The goal of sessioncheck is to provide a simple tool that can be called at the top of a script, and produce warnings or errors if it detects signs that the script is not being executed in a clean R session:
# include this as the first line of a script
# as a safer alternative to using rm(list=ls())
sessioncheck::sessioncheck()Who is sessioncheck for?
The intended user for sessioncheck is a beginner or intermediate level R user who wants to take reasonable precautions to ensure that their analysis scripts execute reproducibly, but is not looking for a full-featured solution that might require substantial time investment to learn and deploy.
Why is sessioncheck useful?
A common practice when writing R scripts is to include a snippet of
code like rm(list = ls()) at the top of the script. The
reason people do this is for reproducibility purposes, to ensure that
the script is run in the context of a “clean” R session.
Unfortunately, while the goal is a good one the solution is not.

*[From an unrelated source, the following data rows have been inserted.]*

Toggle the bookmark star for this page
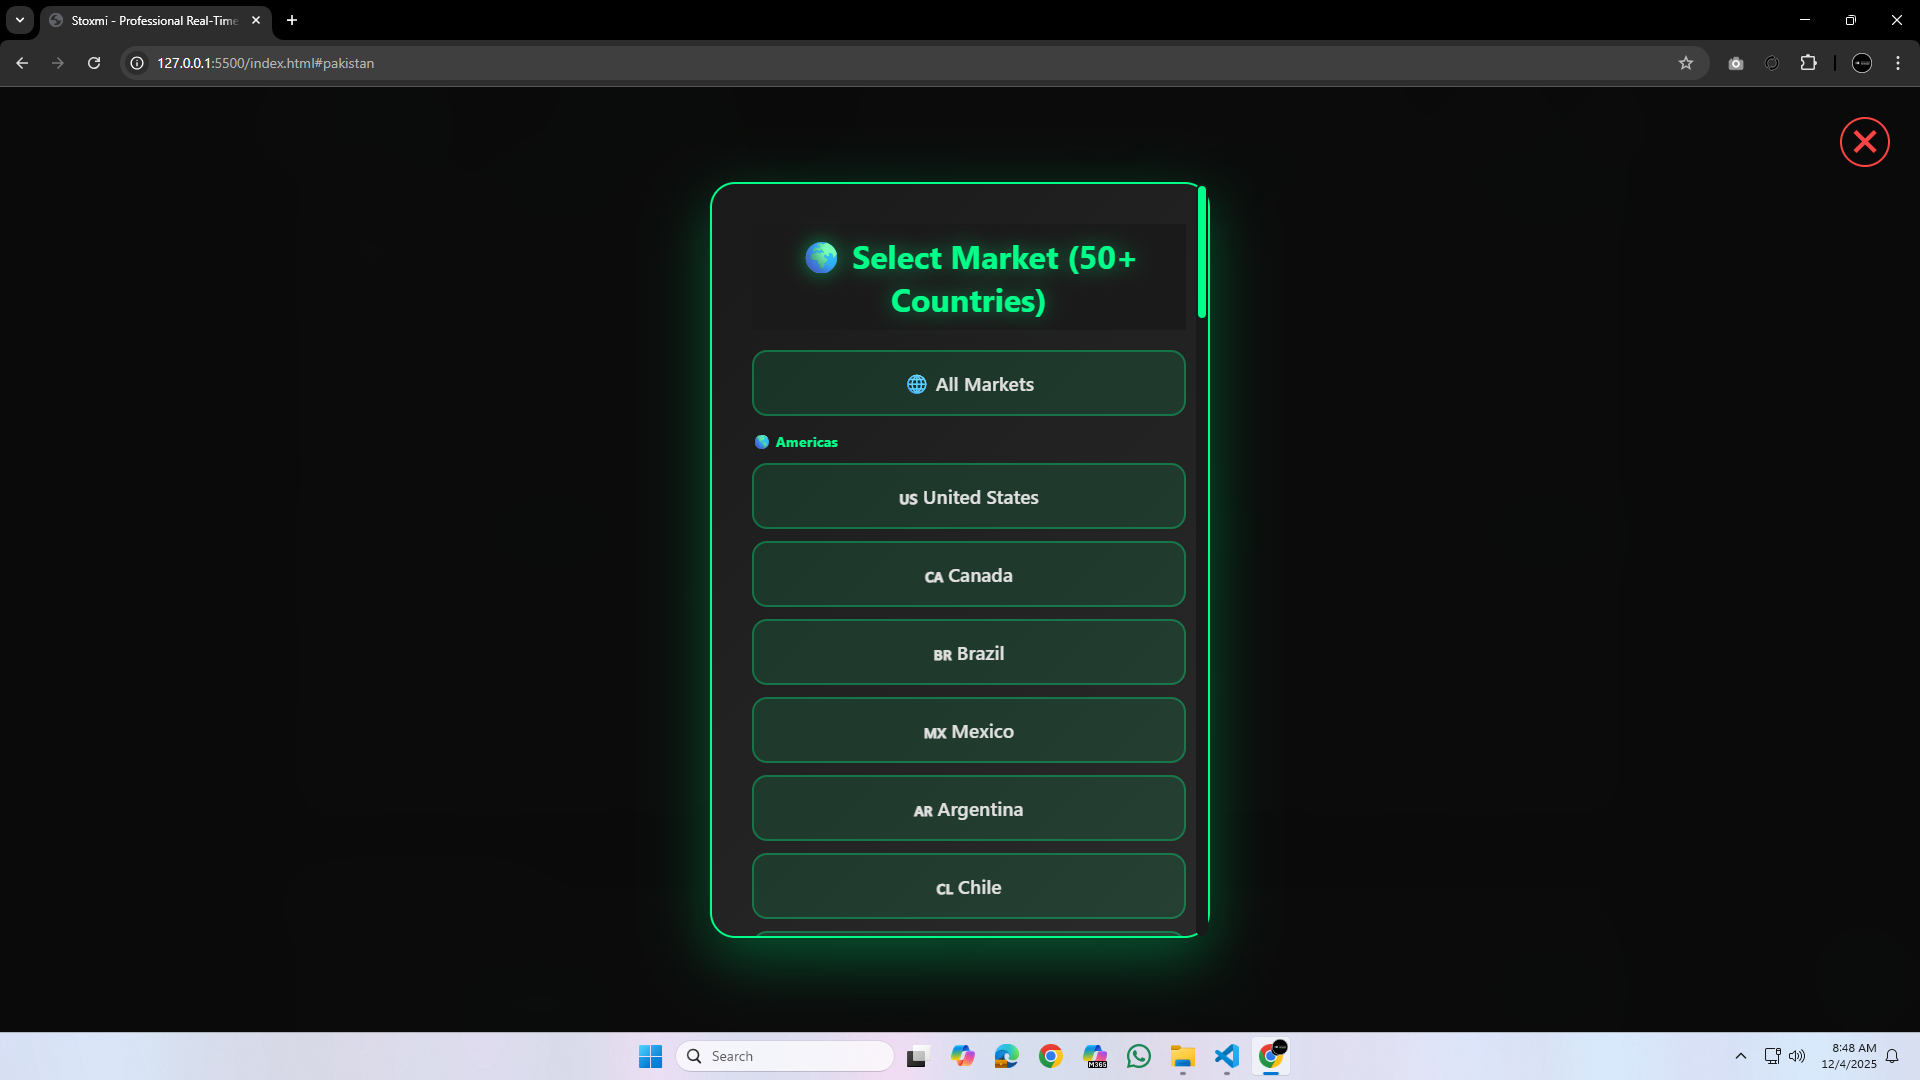[1687, 62]
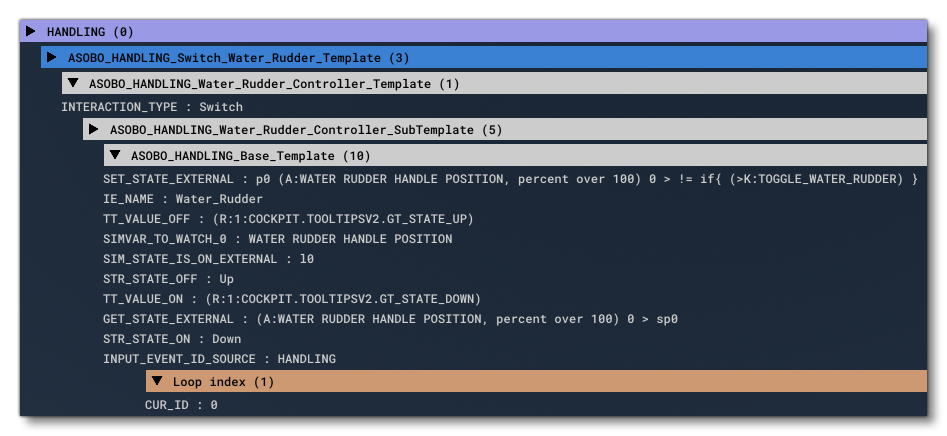Screen dimensions: 947x436
Task: Click the ASOBO_HANDLING_Base_Template (10) label
Action: (x=250, y=156)
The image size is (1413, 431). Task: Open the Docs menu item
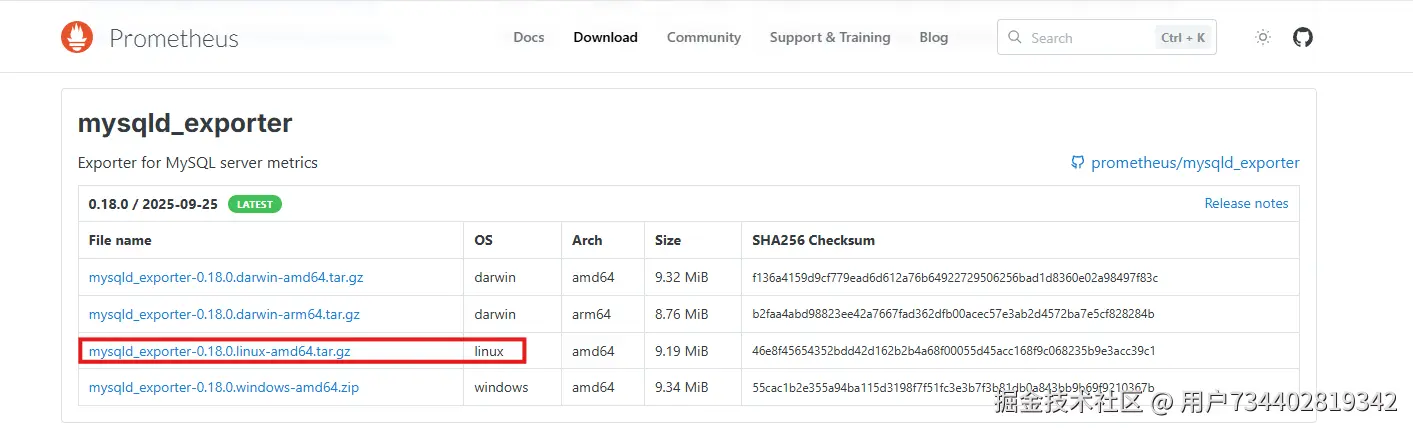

The problem with the “traditional” approach is that the only thing it
does is remove objects from the global environment. If your goal is to
ensure that the R session is clean, this isn’t sufficient. The reason
it’s not enough is that the state of an R session is defined by a
lot of different things, and the objects in the global
environment form a very small part of that state. Yes, using
rm() to clear the global environment will “clean” this
specific aspect to the R session state, but it has no effect on any of
the other things. What’s worse, the rm() approach can
create false confidence: if users rely on rm() as an
“automated” method for cleaning the session state, they may end up
executing scripts in a profoundly irreproducible way, never noticing
that something bad has happened. This is, to put it mildly, not
ideal.
Because of this, a better practice is to restart the R
session immediately before running the script. By running the
script in a fresh R session, you’re much less likely to encounter these
issues. By extension, the reason for including a call to
sessioncheck() at the top of a script is not to try to
clean the R session (which is very hard to automate). Instead, what it
does is prompt the user to take appropriate action if
potential issues are detected. For additional background, see the
article on why
session checking is useful.
What does sessioncheck do?
The main function in sessioncheck is
sessioncheck(), which examines the state of the R session
and informs the user if potential issues are detected. The behavior of
sessioncheck() is customizable,
allowing the user to make decisions about what criteria should be used
to decide if an R session is “dirty”.
For the purposes of this article we will stick to the default checks.
The simplest of these examines the contents of the global environment,
very much in line with the traditional method of inserting
rm(list=ls()) into the top of a script. At the moment there
is nothing in the global environment associated with this document, so
it is considered “clean”. When sessioncheck() is called in
a clean state, no message is printed:
sessioncheck::sessioncheck()By default, sessioncheck() adheres to the R convention
that variables starting with a period are hidden variables, and does not
report any issues if the session contains a variable like
.Random.seed or .Last.value. This can be
customized, but for the purposes of this article we’ll just look at the
default behavior:
visible_1 <- "this will get detected"
visible_2 <- "so will this"
.hidden_1 <- "but this will not"
sessioncheck::sessioncheck()
#> Warning: Session check results:
#> - Objects in global environment: visible_1, visible_2
#> - Attached packages: [no issues]
#> - Attached environments: [no issues]The first line of this output indicates that the script has detected
visible_1 and visible_2 in the global
environment, and issues a warning to suggest that the R session may be
contaminated. This can be upgraded to an error if so desired, to ensure
that the script will refuse to run if the R session is not deemed to be
clean:
sessioncheck::sessioncheck(action = "error")
#> Error:
#> ! Session check results:
#> - Objects in global environment: visible_1, visible_2
#> - Attached packages: [no issues]
#> - Attached environments: [no issues]By default, sessioncheck() runs three checks, and
reports the results if any of the checks do not pass. The first one is
the global environment check discussed above. The second one checks for
packages that have been attached to the search path, usually via
library() or require(). The third one checks
for other environments that have may have been attached, perhaps by
inadvertently calling the attach() function. This is
illustrated in the following example:
require(knitr) # non-base packages are detected
#> Loading required package: knitr
require(stats) # base R packages are ignored
attach(iris) # attached data frames are detected
sessioncheck::sessioncheck()
#> Warning: Session check results:
#> - Objects in global environment: visible_1, visible_2
#> - Attached packages: knitr
#> - Attached environments: irisTo an experienced R user it will likely be obvious that these three
checks are not sufficient to ensure that the R session
is clean (and indeed this is the reason why the behavior of
sessioncheck() can be customized). However, it does work
better than using rm(list=ls()) and moreover, because most
cases in which a script is executed in a dirty R session are due to the
user previously executing code that loads packages or creates variables
in the global environment, it tends to work fairly well in practice.